§ Work to complete
Reproduce each of the records below word for word, keeping every line in its original order.

### Extracted material

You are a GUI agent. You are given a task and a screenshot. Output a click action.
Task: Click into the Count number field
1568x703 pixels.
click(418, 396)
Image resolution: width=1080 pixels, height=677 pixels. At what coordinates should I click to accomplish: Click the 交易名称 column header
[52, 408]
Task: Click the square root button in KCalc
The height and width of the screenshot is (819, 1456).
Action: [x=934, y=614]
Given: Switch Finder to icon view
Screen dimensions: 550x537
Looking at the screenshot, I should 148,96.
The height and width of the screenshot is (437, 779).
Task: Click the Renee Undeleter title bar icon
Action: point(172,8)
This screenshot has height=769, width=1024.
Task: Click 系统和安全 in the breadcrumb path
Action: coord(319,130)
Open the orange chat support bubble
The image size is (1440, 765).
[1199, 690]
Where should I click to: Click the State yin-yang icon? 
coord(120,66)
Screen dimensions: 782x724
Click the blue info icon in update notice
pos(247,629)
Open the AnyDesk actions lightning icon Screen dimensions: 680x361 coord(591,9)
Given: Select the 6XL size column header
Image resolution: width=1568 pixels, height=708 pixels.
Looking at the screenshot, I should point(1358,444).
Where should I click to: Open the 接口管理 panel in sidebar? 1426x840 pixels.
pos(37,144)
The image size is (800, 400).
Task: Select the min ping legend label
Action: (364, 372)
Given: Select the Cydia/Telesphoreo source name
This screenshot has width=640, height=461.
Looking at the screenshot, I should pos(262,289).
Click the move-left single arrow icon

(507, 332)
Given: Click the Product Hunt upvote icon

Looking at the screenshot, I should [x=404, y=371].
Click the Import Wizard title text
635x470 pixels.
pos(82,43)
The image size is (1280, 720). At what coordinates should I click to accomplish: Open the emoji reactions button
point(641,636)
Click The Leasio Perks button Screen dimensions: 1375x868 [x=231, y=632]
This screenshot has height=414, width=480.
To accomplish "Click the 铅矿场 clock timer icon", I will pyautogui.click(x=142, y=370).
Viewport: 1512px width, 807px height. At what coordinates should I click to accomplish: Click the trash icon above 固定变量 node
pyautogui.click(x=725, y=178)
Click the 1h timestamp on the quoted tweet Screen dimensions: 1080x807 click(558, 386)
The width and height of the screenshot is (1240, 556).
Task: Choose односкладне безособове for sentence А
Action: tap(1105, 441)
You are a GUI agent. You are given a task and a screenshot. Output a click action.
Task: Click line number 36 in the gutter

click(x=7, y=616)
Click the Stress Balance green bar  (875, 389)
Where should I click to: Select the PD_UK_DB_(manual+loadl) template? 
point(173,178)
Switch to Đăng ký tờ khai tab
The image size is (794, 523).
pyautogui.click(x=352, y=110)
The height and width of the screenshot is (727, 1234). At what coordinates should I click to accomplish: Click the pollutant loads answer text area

######

§ Solution to this task
You are a GUI agent. You are given a task and a screenshot. Output a click action.
Task: Click into the Count number field
1568x703 pixels.
click(418, 396)
Image resolution: width=1080 pixels, height=677 pixels. At what coordinates should I click to accomplish: Click the 交易名称 column header
[52, 408]
Task: Click the square root button in KCalc
The height and width of the screenshot is (819, 1456).
Action: [x=934, y=614]
Given: Switch Finder to icon view
Screen dimensions: 550x537
Looking at the screenshot, I should 148,96.
The height and width of the screenshot is (437, 779).
Task: Click the Renee Undeleter title bar icon
Action: point(172,8)
This screenshot has height=769, width=1024.
Task: Click 系统和安全 in the breadcrumb path
Action: coord(319,130)
Open the orange chat support bubble
The image size is (1440, 765).
[1199, 690]
Where should I click to: Click the State yin-yang icon? 
coord(120,66)
Screen dimensions: 782x724
Click the blue info icon in update notice
pos(247,629)
Open the AnyDesk actions lightning icon Screen dimensions: 680x361 coord(591,9)
Given: Select the 6XL size column header
Image resolution: width=1568 pixels, height=708 pixels.
Looking at the screenshot, I should point(1358,444).
Where should I click to: Open the 接口管理 panel in sidebar? 1426x840 pixels.
pos(37,144)
The image size is (800, 400).
Task: Select the min ping legend label
Action: (364, 372)
Given: Select the Cydia/Telesphoreo source name
This screenshot has width=640, height=461.
Looking at the screenshot, I should pos(262,289).
Click the move-left single arrow icon

(507, 332)
Given: Click the Product Hunt upvote icon

Looking at the screenshot, I should [x=404, y=371].
Click the Import Wizard title text
635x470 pixels.
pos(82,43)
The image size is (1280, 720). At what coordinates should I click to accomplish: Open the emoji reactions button
point(641,636)
Click The Leasio Perks button Screen dimensions: 1375x868 [x=231, y=632]
This screenshot has height=414, width=480.
To accomplish "Click the 铅矿场 clock timer icon", I will pyautogui.click(x=142, y=370).
Viewport: 1512px width, 807px height. At what coordinates should I click to accomplish: Click the trash icon above 固定变量 node
pyautogui.click(x=725, y=178)
Click the 1h timestamp on the quoted tweet Screen dimensions: 1080x807 click(558, 386)
The width and height of the screenshot is (1240, 556).
Task: Choose односкладне безособове for sentence А
Action: tap(1105, 441)
You are a GUI agent. You are given a task and a screenshot. Output a click action.
Task: Click line number 36 in the gutter

click(x=7, y=616)
Click the Stress Balance green bar  (875, 389)
Where should I click to: Select the PD_UK_DB_(manual+loadl) template? 
point(173,178)
Switch to Đăng ký tờ khai tab
The image size is (794, 523).
pyautogui.click(x=352, y=110)
The height and width of the screenshot is (727, 1234). At what coordinates should I click to accomplish: Click the pollutant loads answer text area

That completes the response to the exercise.